Collected data:
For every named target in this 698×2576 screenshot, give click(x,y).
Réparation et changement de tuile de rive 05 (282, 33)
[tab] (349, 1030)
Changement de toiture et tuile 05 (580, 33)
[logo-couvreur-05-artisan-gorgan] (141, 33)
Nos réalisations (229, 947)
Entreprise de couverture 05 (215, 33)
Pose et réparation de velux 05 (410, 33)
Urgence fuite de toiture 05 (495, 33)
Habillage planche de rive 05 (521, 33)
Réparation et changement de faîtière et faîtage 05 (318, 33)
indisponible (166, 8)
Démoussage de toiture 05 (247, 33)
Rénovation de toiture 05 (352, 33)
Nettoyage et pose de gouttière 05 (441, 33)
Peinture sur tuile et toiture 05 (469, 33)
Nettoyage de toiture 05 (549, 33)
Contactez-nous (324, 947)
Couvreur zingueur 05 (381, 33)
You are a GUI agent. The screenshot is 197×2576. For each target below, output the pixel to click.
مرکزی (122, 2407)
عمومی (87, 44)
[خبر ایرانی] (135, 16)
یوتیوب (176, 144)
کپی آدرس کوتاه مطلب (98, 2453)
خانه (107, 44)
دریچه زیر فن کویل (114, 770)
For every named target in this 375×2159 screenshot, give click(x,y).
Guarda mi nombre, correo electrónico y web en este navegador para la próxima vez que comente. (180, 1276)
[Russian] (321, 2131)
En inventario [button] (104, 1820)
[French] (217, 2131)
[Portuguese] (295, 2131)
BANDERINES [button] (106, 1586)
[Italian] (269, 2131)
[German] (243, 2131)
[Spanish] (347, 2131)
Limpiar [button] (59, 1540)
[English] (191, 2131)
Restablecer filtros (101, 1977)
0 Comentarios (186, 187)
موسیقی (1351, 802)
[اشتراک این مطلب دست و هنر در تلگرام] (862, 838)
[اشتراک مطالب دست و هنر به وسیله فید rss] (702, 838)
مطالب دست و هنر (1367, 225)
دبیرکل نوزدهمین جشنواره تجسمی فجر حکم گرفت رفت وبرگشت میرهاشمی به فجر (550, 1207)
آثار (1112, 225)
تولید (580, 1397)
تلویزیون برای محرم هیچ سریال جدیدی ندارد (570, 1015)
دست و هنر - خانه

TRY IT> Write out every line from the entries where "اشتراک" appears.

EXPECTED ANSWER>
[اشتراک این مطلب دست و هنر در تلگرام] (862, 838)
[اشتراک مطالب دست و هنر به وسیله فید rss] (702, 838)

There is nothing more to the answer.